We have two values: 1 for urban and 2 for rural. We will convert these into:
- 0 for urban.
- 1 for rural.

In [43]:
# we only need to subtract 1 from the column
df['urb_or_rur'] = df['urb_or_rur'] - 1

#### Hazards
The 'hazards' column tells us about risks and dangers the accident had.

In [32]:
# checking values
df['hazards'].value_counts()

None                                       1472373
Other object in carriageway                  11707
Any animal (except a ridden horse)            7998
Pedestrian in carriageway (not injured)       3563
Involvement with previous accident            2278
Dislodged vehicle load in carriageway         1589
Name: hazards, dtype: int64

We have 6 different hazards taking into account the 'none' one.
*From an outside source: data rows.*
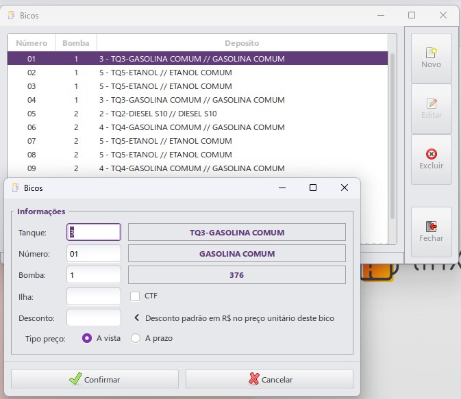
Task: Click the nozzle list vertical scrollbar
Action: (x=393, y=137)
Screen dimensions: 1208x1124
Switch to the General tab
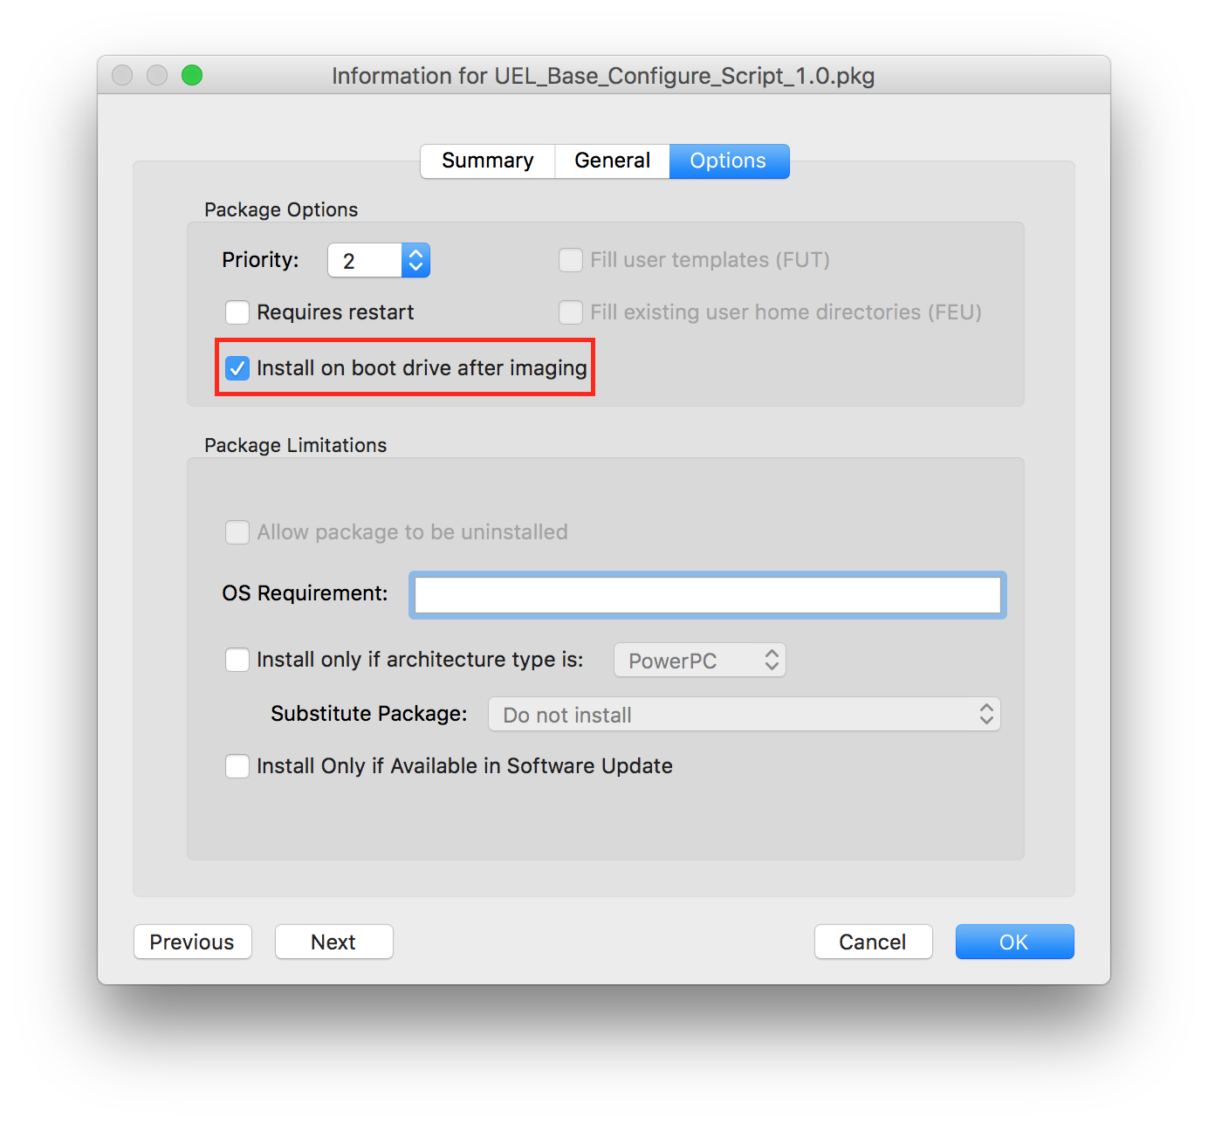[x=612, y=161]
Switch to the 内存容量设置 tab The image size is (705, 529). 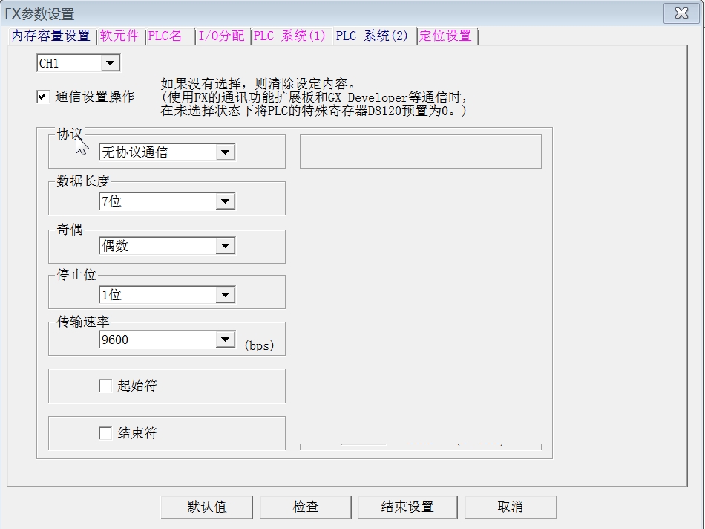click(x=50, y=36)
These will be put in dummy variables, meaning that there'll be one column per hazard with a 1 in the rows with that hazard and a 0 in the ones without it. The hazard 'None' will be represented as a 0 in all the other columns.

In [40]:
# we will use the pandas get_dummies function
hazards = pd.get_dummies(df['hazards'])

# merging them
df1 = pd.merge(df, hazards, left_index=True, right_index=True)

# dropping the useless columns
df1.drop(['Unnamed: 0', 'hazards', 'None'], axis=1, inplace=True)